William Leonard Laurence (March 7, 1888 – March 19, 1977) was a Jewish American science journalist best known for his work at The New York Times. Born in the Russian Empire, he won two Pulitzer Prizes. As the official historian of the Manhattan Project, he was the only journalist to witness the Trinity test and the atomic bombing of Nagasaki. He is credited with coining the iconic term "Atomic Age," which became popular in the 1950s. Infamously, he dismissed the destructive effects of radiation sickness as Japanese propaganda in The New York Times. Even though he had seen the effects first-hand, he had been on the War Department payroll, and was asked by United States military officials to do so in order to discredit earlier reports by independent journalist Wilfred Burchett, the first reporter on-site after the bombings.

Early life and career
Laurence was born Leib Wolf Siew in Salantai, a small city in the Russian Empire that is now in Lithuania. He emigrated to the United States in 1905, after participating in the Russian Revolution of 1905, and he soon changed his name, taking "William" after William Shakespeare, "Leonard" after Leonardo da Vinci, and "Lawrence" after a street he lived on in Roxbury, Massachusetts (but spelled with a "u" in reference to Friedrich Schiller's Laura). Although he attended Harvard University (1908–1911; 1914–1915) and allegedly completed all coursework for his undergraduate degree, Laurence maintained in a later Columbia University oral history that it was not conferred due to a personality conflict with the dean of Harvard College. Following additional studies at the University of Besançon (1919) and Harvard Law School (1921), he ultimately received his LL.B. from the Boston University School of Law in 1925. He became a naturalized US citizen in 1913. During World War I, he served with the US Army Signal Corps.

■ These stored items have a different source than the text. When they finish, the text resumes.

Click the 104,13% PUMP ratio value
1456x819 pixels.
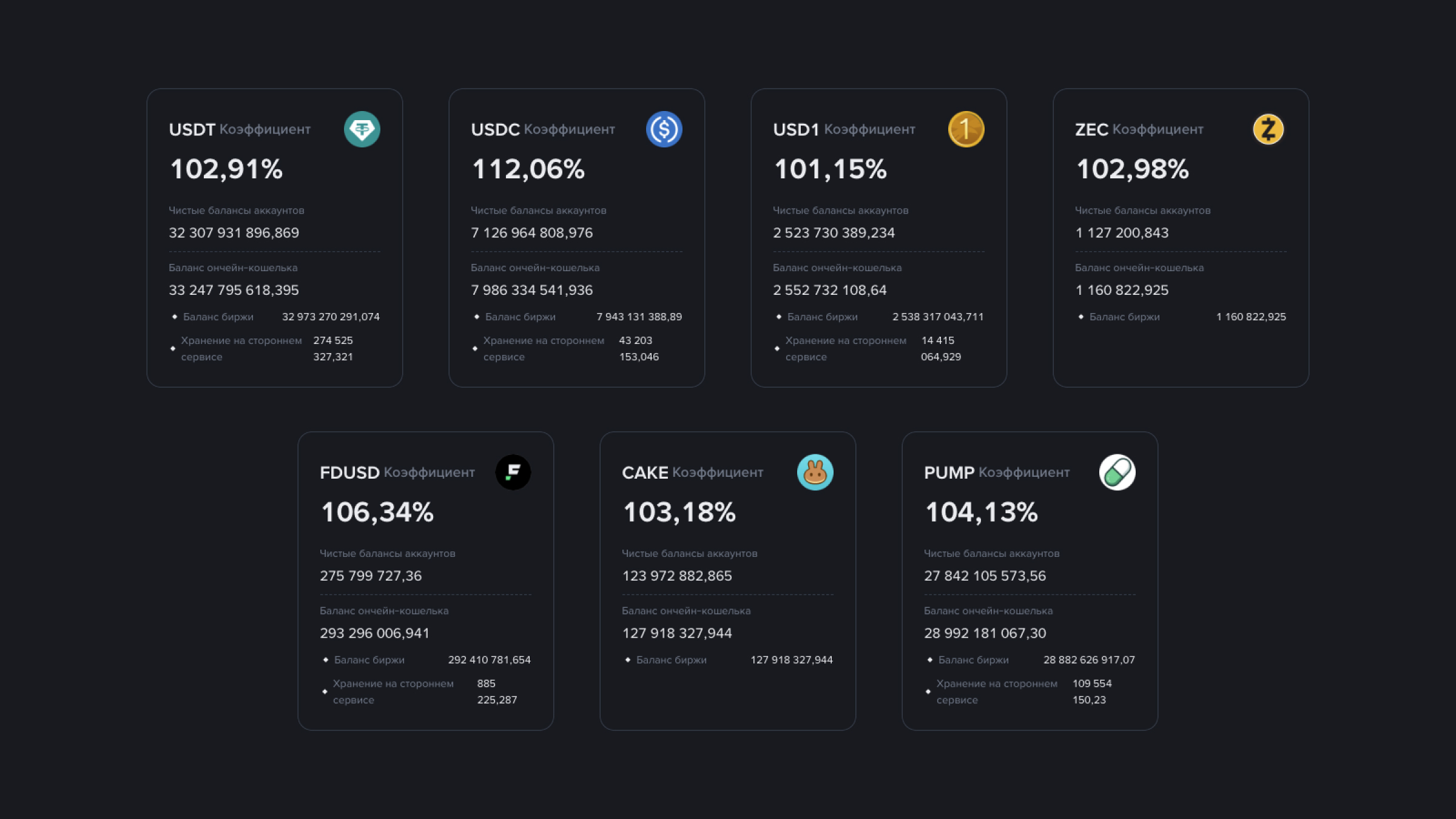(982, 513)
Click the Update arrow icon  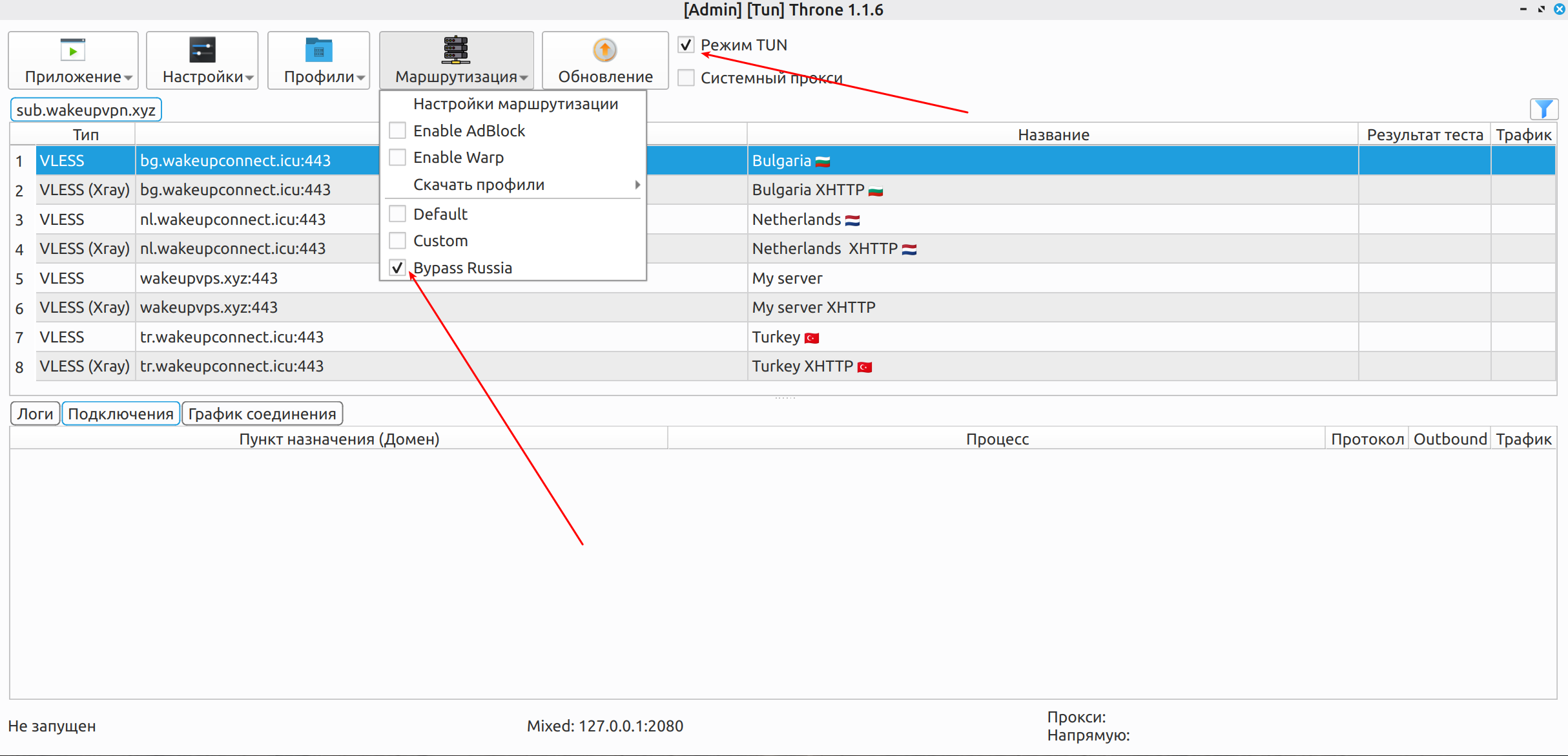click(605, 50)
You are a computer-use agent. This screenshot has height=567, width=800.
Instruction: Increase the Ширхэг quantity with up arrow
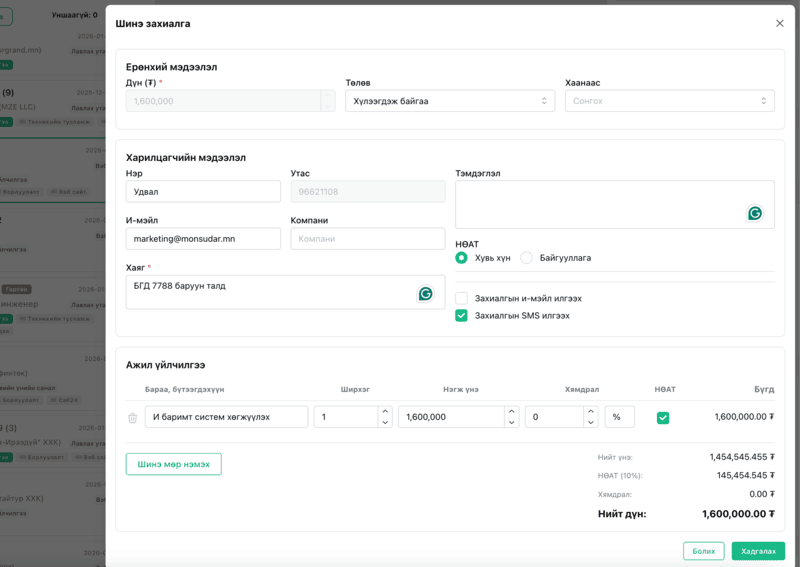(x=385, y=411)
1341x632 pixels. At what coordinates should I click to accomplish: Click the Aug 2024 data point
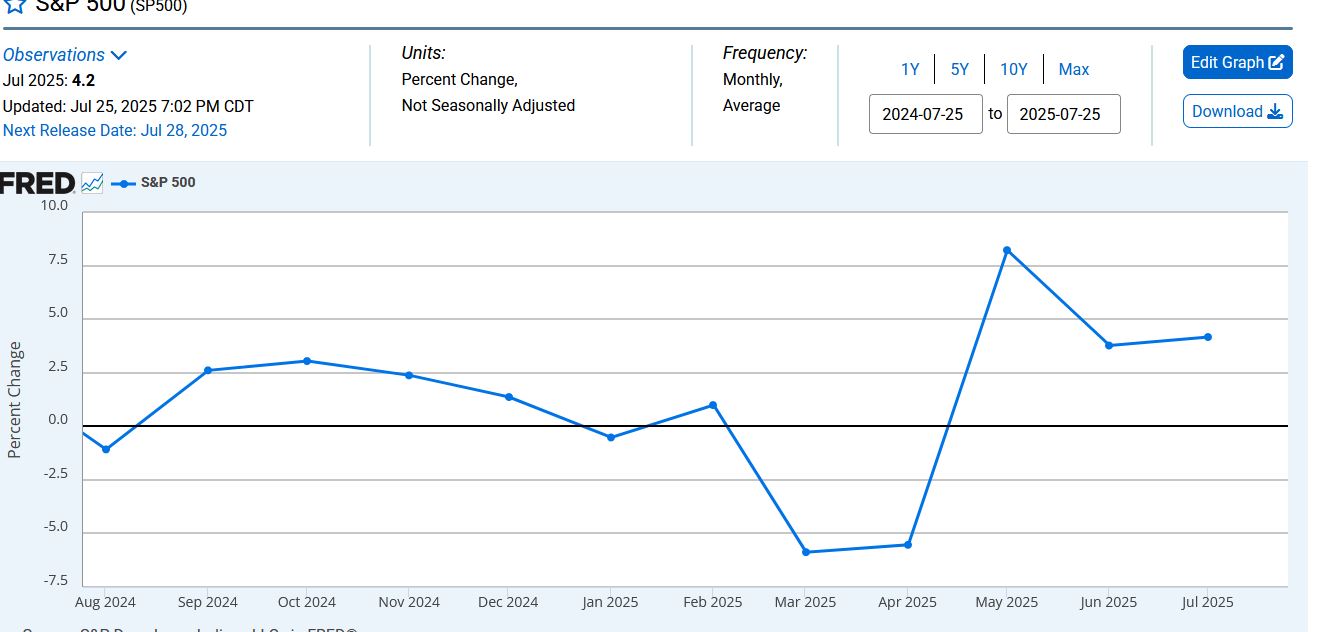click(x=106, y=450)
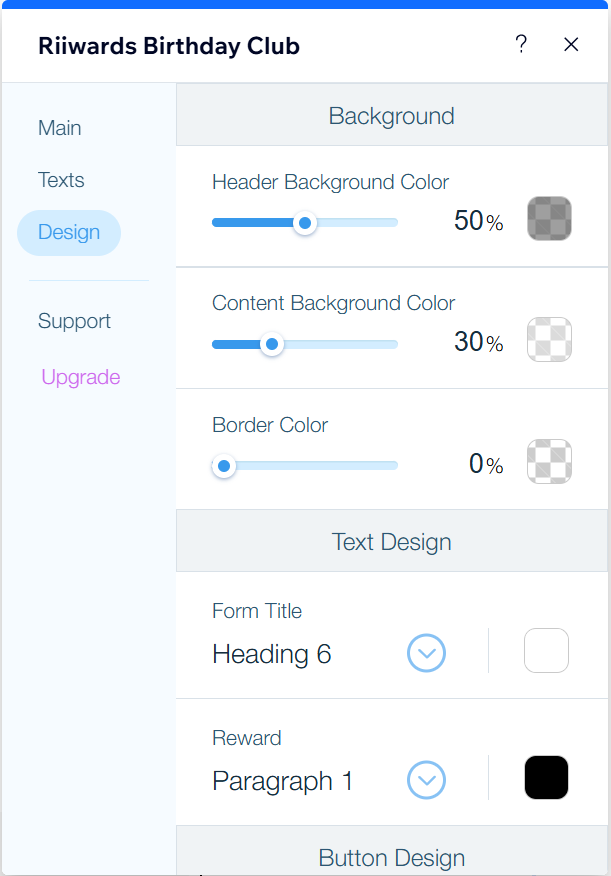Open the Form Title white color swatch
611x876 pixels.
[546, 651]
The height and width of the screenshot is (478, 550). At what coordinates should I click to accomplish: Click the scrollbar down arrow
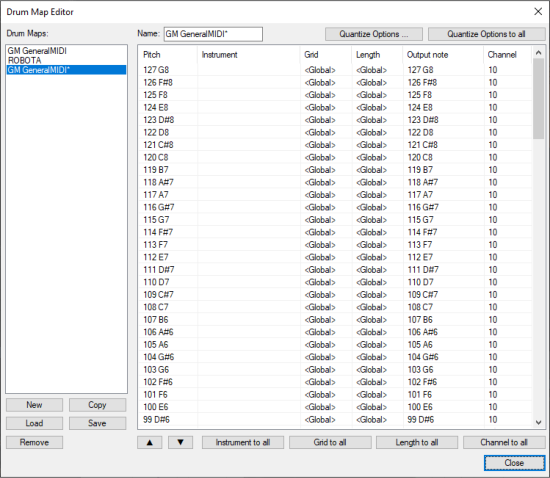[x=538, y=423]
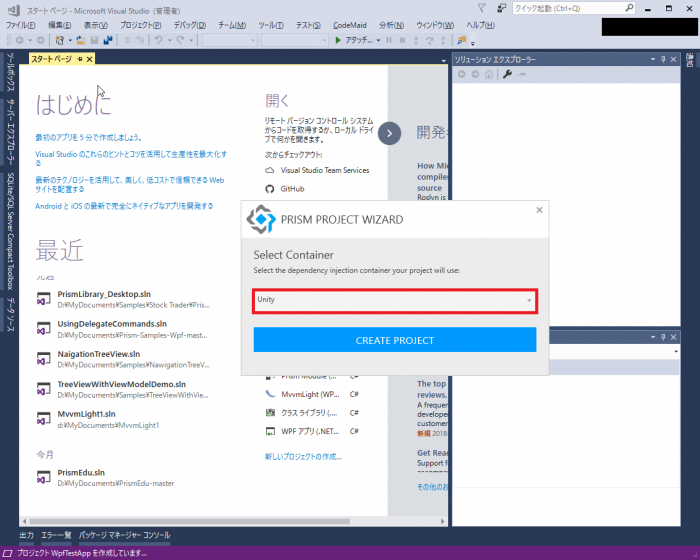This screenshot has height=560, width=700.
Task: Toggle auto-hide pin on Solution Explorer panel
Action: click(x=663, y=60)
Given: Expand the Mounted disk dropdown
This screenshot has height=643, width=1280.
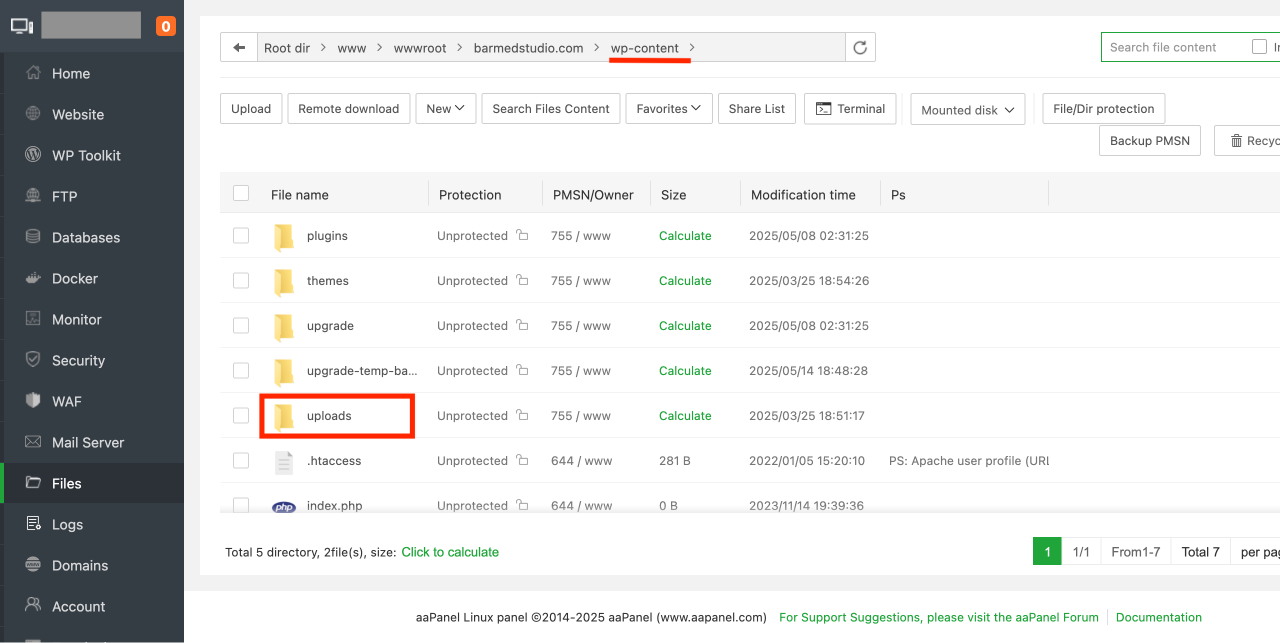Looking at the screenshot, I should tap(967, 110).
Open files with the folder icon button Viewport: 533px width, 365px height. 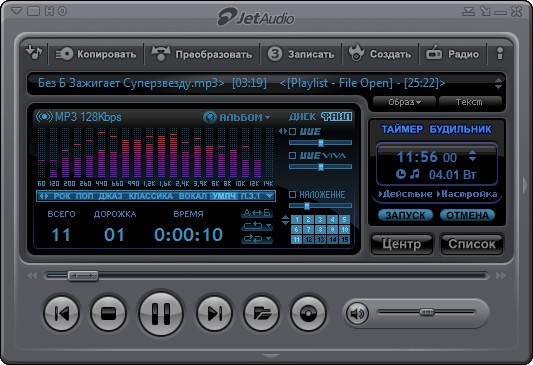[x=261, y=313]
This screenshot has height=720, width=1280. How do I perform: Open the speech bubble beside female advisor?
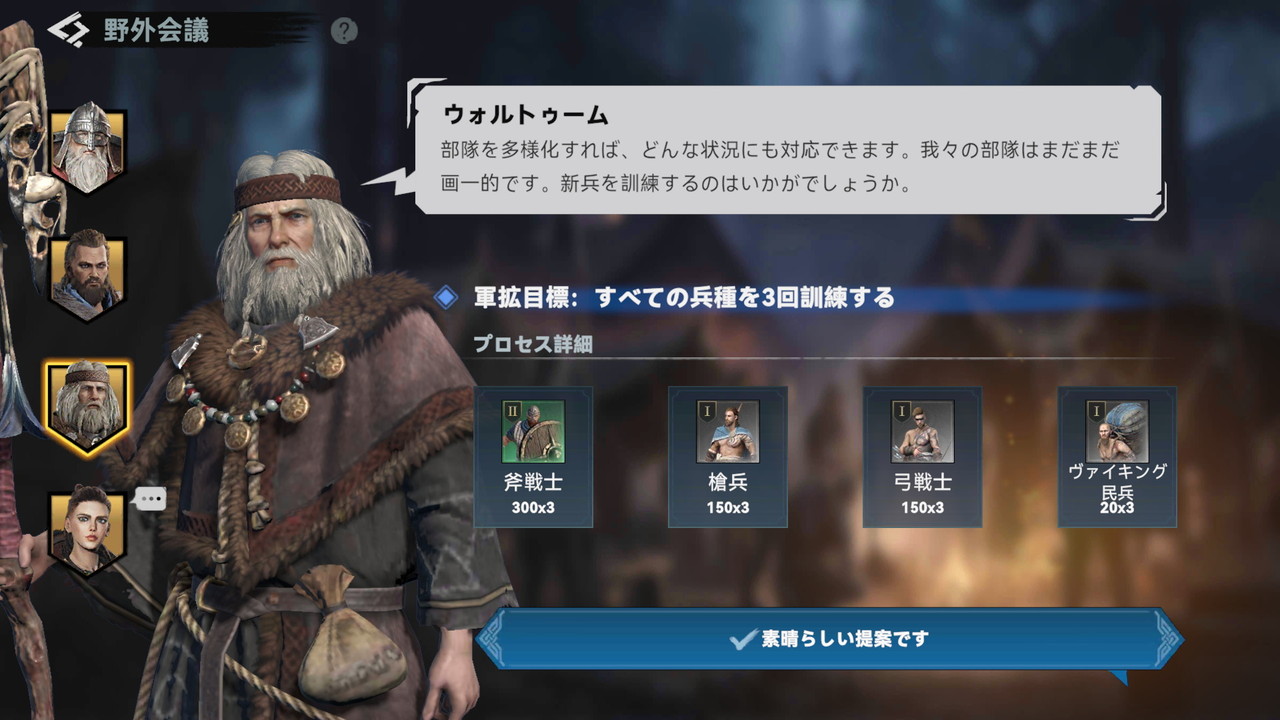pyautogui.click(x=150, y=498)
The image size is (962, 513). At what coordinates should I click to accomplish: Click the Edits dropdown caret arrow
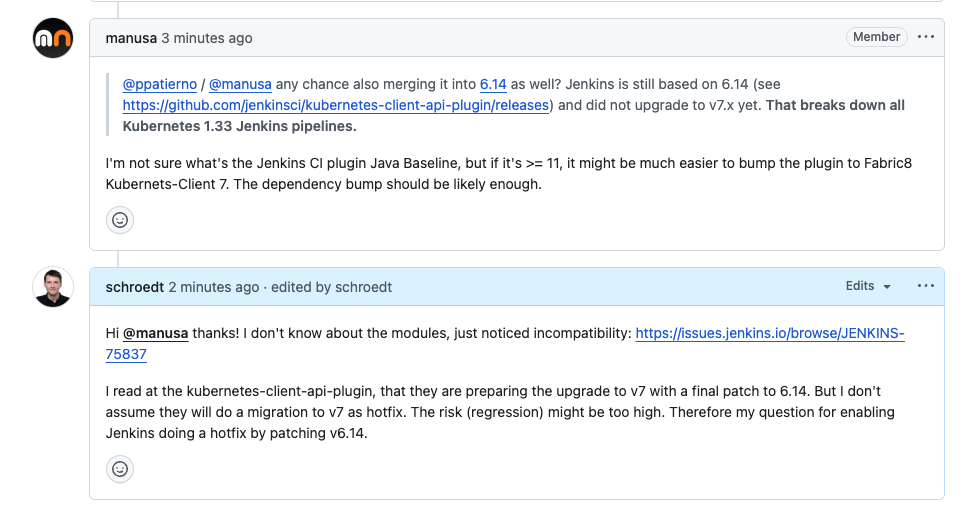pyautogui.click(x=887, y=287)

Eschewing a legal career, he began working as a journalist for the New York World in 1926. In 1930, he joined The New York Times and specialized when possible in reporting scientific issues. He married Florence Davidow in 1931.

In 1934, Laurence co-founded the National Association of Science Writers, and in 1936, he covered the Harvard Tercenary Conference of Arts and Sciences; he and four other science reporters shared the 1937 Pulitzer Prize for Reporting for that work.

"Atomic Bill"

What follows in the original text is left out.